= Design for logistics =

Design for logistics is a series of concepts in the field of supply chain management involving product and design approaches that help to control logistics costs and increase customer service level. These concepts were introduced by Professor Hau Lee of Stanford University, and have the three key components: Economic packaging and transportation, Concurrent and parallel processing, and Standardization.

==Economic packaging and transportation==
There are three levels, moving from operational, to tactical and finally strategic.
1. Common sense: Product and packaging must be designed so it is easy to ship and shelf (for instance, Rubbermaid design that fits Walmart's 14x14 shelving). Making a product much stronger and more rugged than necessary for its normal function typically increases parts cost, but sometimes it lowers the net cost by reducing the cost of padding and protection for shipping.
2. Facilitate logistic function: Must be easy to pack and repack, and easy to track.
3. Enables efficient design of supply chain and business model: For instance, IKEA's supply chain and business model (flat packages etc.)
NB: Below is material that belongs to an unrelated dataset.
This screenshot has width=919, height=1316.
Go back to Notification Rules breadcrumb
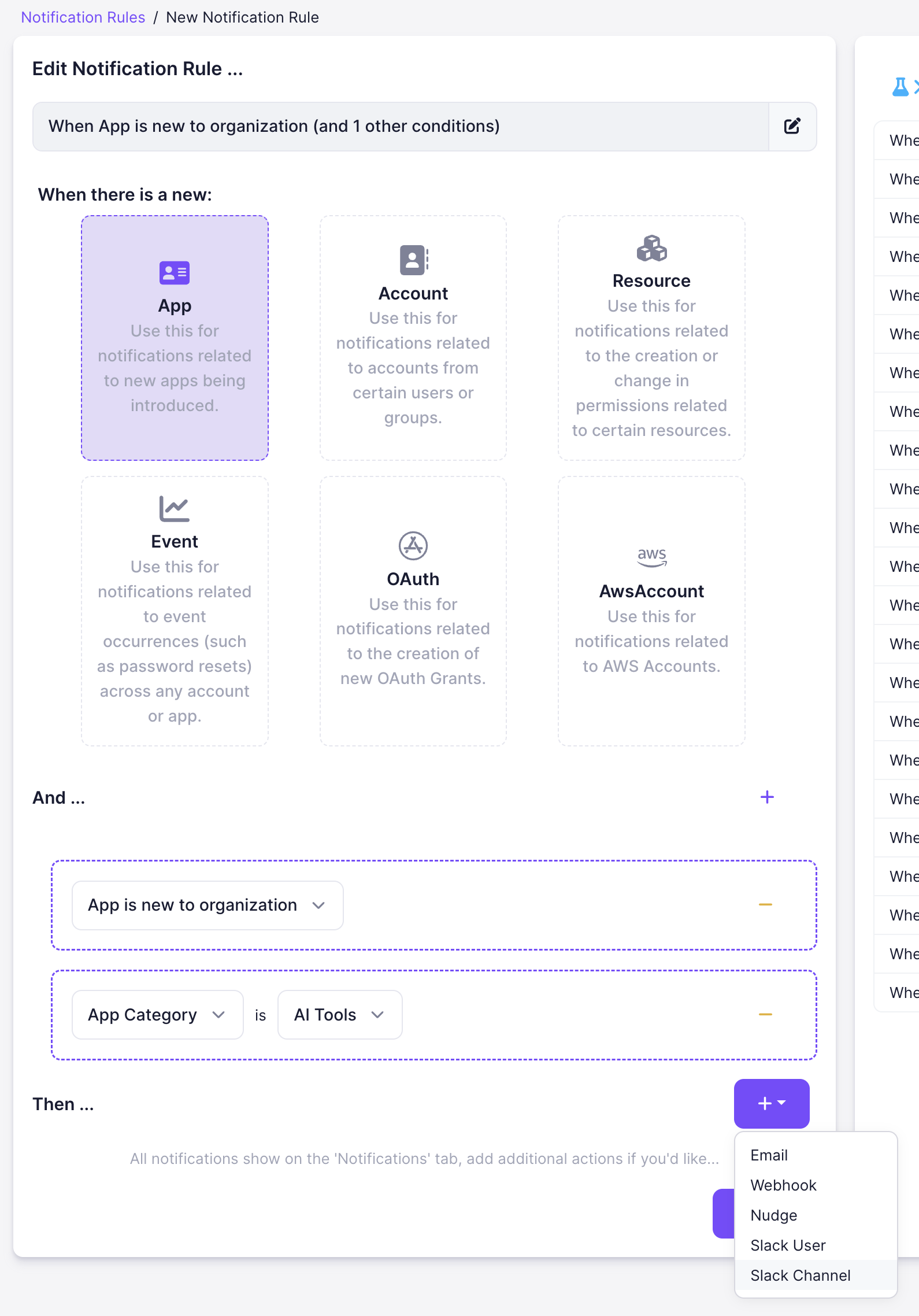click(83, 17)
==Concurrent and parallel processing==
Modify the manufacturing process so that steps that were previously performed in a sequence can be completed at the same time. This will help reduce manufacturing lead time, lower inventory costs through improved forecasting, and reduce safety stock requirements, among other benefits.

==Standardization==
The idea of standardization is to exploit economies of scale, and doing things once that can be applied many times. Standardization can be done through:
1. Parts: Where common parts are used in many different products
2. Process: Standardize manufacturing and product processes so that decisions about which specific product to manufacture can be delayed. This is in fact delayed differentiation.
3. Product: Also known as downward substitution. For instance, car rental companies frequently fill reservations with higher-end vehicles when the lower-end vehicles are not available.
4. Procurement: Standardize processing equipment and approaches that can be used for several products (for instance, one machine for both high and low end products).